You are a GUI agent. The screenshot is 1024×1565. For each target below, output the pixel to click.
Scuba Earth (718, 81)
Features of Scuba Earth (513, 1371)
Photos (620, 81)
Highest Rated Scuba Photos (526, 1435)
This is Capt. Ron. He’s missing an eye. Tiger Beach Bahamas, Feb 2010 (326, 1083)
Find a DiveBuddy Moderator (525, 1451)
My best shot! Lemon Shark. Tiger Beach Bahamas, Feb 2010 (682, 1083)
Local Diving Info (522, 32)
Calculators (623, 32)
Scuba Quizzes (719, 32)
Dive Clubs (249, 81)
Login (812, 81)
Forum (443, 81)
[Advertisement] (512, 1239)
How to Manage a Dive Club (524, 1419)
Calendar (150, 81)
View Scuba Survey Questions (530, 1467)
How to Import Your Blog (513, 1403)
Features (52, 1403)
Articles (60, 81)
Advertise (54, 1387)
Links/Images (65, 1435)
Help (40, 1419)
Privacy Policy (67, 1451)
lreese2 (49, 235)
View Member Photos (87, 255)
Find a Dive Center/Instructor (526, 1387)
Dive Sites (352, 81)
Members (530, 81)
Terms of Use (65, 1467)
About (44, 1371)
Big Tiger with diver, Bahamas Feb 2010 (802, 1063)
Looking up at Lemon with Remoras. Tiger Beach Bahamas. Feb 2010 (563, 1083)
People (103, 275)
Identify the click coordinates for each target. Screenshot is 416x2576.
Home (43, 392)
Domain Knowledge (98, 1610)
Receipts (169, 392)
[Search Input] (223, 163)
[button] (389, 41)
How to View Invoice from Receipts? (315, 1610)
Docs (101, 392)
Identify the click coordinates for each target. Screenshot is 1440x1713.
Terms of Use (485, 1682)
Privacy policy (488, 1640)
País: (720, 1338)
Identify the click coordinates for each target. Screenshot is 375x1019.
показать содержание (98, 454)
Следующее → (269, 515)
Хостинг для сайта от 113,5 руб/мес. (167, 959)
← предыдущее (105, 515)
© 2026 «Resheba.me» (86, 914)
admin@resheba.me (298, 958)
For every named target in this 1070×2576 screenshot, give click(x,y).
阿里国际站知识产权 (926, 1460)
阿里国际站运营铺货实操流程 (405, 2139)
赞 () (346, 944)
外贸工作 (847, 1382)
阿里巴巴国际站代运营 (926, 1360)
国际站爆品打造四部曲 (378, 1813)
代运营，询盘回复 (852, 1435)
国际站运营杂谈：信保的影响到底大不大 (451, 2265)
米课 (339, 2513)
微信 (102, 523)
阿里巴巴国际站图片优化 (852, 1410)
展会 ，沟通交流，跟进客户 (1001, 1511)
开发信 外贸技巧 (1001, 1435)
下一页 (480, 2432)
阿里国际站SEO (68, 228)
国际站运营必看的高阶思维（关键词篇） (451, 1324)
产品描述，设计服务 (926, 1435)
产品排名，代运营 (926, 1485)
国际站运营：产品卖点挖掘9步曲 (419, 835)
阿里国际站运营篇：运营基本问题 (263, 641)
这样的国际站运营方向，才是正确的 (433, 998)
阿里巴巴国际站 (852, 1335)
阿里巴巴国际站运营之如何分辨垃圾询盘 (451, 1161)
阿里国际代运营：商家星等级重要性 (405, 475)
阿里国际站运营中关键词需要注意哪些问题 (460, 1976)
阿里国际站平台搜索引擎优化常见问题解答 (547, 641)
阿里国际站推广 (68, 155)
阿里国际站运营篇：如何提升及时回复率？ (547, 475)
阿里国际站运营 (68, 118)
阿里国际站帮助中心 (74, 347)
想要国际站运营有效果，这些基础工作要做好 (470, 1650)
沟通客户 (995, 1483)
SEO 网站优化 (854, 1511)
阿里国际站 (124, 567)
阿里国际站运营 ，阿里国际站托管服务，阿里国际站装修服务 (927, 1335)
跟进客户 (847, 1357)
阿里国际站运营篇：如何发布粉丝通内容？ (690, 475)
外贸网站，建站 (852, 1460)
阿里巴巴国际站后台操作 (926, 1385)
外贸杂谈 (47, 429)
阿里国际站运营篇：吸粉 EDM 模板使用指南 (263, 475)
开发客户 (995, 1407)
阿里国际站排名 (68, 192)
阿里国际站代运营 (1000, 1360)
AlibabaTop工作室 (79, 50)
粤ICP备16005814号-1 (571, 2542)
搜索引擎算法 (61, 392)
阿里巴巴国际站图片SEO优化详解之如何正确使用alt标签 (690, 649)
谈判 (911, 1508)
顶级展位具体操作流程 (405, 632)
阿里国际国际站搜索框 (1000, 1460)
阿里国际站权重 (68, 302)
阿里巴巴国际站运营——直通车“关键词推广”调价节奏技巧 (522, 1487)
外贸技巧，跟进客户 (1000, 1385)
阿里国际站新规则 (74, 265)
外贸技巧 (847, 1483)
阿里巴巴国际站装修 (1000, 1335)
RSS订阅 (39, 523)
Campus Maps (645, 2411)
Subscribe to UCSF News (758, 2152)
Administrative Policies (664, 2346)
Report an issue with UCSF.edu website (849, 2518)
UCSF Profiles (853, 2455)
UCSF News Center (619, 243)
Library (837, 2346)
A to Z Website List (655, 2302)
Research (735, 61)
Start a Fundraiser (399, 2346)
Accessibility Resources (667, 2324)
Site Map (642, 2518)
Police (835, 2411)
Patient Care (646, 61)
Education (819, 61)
******
(SHORT EXERCISE) Could you change every "Identify" in the rows above to "Locate" and leave everything else as it is?

(ANSWER TO THE EXERCISE)
You are a GUI agent. The screenshot is 1024×1565. For each target below, output the pixel to click.
Scuba Earth (718, 81)
Features of Scuba Earth (513, 1371)
Photos (620, 81)
Highest Rated Scuba Photos (526, 1435)
This is Capt. Ron. He’s missing an eye. Tiger Beach Bahamas, Feb 2010 (326, 1083)
Find a DiveBuddy Moderator (525, 1451)
My best shot! Lemon Shark. Tiger Beach Bahamas, Feb 2010 (682, 1083)
Local Diving Info (522, 32)
Calculators (623, 32)
Scuba Quizzes (719, 32)
Dive Clubs (249, 81)
Login (812, 81)
Forum (443, 81)
[Advertisement] (512, 1239)
How to Manage a Dive Club (524, 1419)
Calendar (150, 81)
View Scuba Survey Questions (530, 1467)
How to Import Your Blog (513, 1403)
Features (52, 1403)
Articles (60, 81)
Advertise (54, 1387)
Links/Images (65, 1435)
Help (40, 1419)
Privacy Policy (67, 1451)
lreese2 (49, 235)
View Member Photos (87, 255)
Find a Dive Center/Instructor (526, 1387)
Dive Sites (352, 81)
Members (530, 81)
Terms of Use (65, 1467)
About (44, 1371)
Big Tiger with diver, Bahamas Feb 2010 (802, 1063)
Looking up at Lemon with Remoras. Tiger Beach Bahamas. Feb 2010 (563, 1083)
People (103, 275)
Locate the click coordinates for each target. Screenshot is 416x2576.
Home (43, 392)
Domain Knowledge (98, 1610)
Receipts (169, 392)
[Search Input] (223, 163)
[button] (389, 41)
How to View Invoice from Receipts? (315, 1610)
Docs (101, 392)
Locate the click coordinates for each target. Screenshot is 1440x1713.
Terms of Use (485, 1682)
Privacy policy (488, 1640)
País: (720, 1338)
Locate the click coordinates for each target. Screenshot is 375x1019.
показать содержание (98, 454)
Следующее → (269, 515)
Хостинг для сайта от 113,5 руб/мес. (167, 959)
← предыдущее (105, 515)
© 2026 «Resheba.me» (86, 914)
admin@resheba.me (298, 958)
For every named target in this 1070×2576 screenshot, give click(x,y).
阿里国际站知识产权 (926, 1460)
阿里国际站运营铺货实操流程 (405, 2139)
赞 () (346, 944)
外贸工作 (847, 1382)
阿里巴巴国际站代运营 (926, 1360)
国际站爆品打造四部曲 (378, 1813)
代运营，询盘回复 (852, 1435)
国际站运营杂谈：信保的影响到底大不大 (451, 2265)
米课 (339, 2513)
微信 (102, 523)
阿里巴巴国际站图片优化 (852, 1410)
展会 ，沟通交流，跟进客户 (1001, 1511)
开发信 外贸技巧 (1001, 1435)
下一页 (480, 2432)
阿里国际站SEO (68, 228)
国际站运营必看的高阶思维（关键词篇） (451, 1324)
产品描述，设计服务 (926, 1435)
产品排名，代运营 (926, 1485)
国际站运营：产品卖点挖掘9步曲 (419, 835)
阿里国际站运营篇：运营基本问题 (263, 641)
这样的国际站运营方向，才是正确的 (433, 998)
阿里巴巴国际站 (852, 1335)
阿里巴巴国际站运营之如何分辨垃圾询盘 (451, 1161)
阿里国际代运营：商家星等级重要性 (405, 475)
阿里国际站运营中关键词需要注意哪些问题 (460, 1976)
阿里国际站平台搜索引擎优化常见问题解答 (547, 641)
阿里国际站推广 (68, 155)
阿里国际站运营篇：如何提升及时回复率？ (547, 475)
阿里国际站运营 (68, 118)
阿里国际站帮助中心 (74, 347)
想要国际站运营有效果，这些基础工作要做好 (470, 1650)
沟通客户 (995, 1483)
SEO 网站优化 (854, 1511)
阿里国际站 (124, 567)
阿里国际站运营 ，阿里国际站托管服务，阿里国际站装修服务 (927, 1335)
跟进客户 (847, 1357)
阿里国际站运营篇：如何发布粉丝通内容？ (690, 475)
外贸网站，建站 (852, 1460)
阿里巴巴国际站后台操作 (926, 1385)
外贸杂谈 (47, 429)
阿里国际站运营篇：吸粉 EDM 模板使用指南 (263, 475)
开发客户 (995, 1407)
阿里国际站排名 (68, 192)
阿里国际站代运营 (1000, 1360)
AlibabaTop工作室 (79, 50)
粤ICP备16005814号-1 (571, 2542)
搜索引擎算法 (61, 392)
阿里巴巴国际站图片SEO优化详解之如何正确使用alt标签 (690, 649)
谈判 (911, 1508)
顶级展位具体操作流程 (405, 632)
阿里国际国际站搜索框 (1000, 1460)
阿里国际站权重 (68, 302)
阿里巴巴国际站运营——直通车“关键词推广”调价节奏技巧 (522, 1487)
外贸技巧，跟进客户 (1000, 1385)
阿里国际站新规则 (74, 265)
外贸技巧 (847, 1483)
阿里巴巴国际站装修 (1000, 1335)
RSS订阅 (39, 523)
Campus Maps (645, 2411)
Subscribe to UCSF News (758, 2152)
Administrative Policies (664, 2346)
Report an issue with UCSF.edu website (849, 2518)
UCSF Profiles (853, 2455)
UCSF News Center (619, 243)
Library (837, 2346)
A to Z Website List (655, 2302)
Research (735, 61)
Start a Fundraiser (399, 2346)
Accessibility Resources (667, 2324)
Site Map (642, 2518)
Police (835, 2411)
Patient Care (646, 61)
Education (819, 61)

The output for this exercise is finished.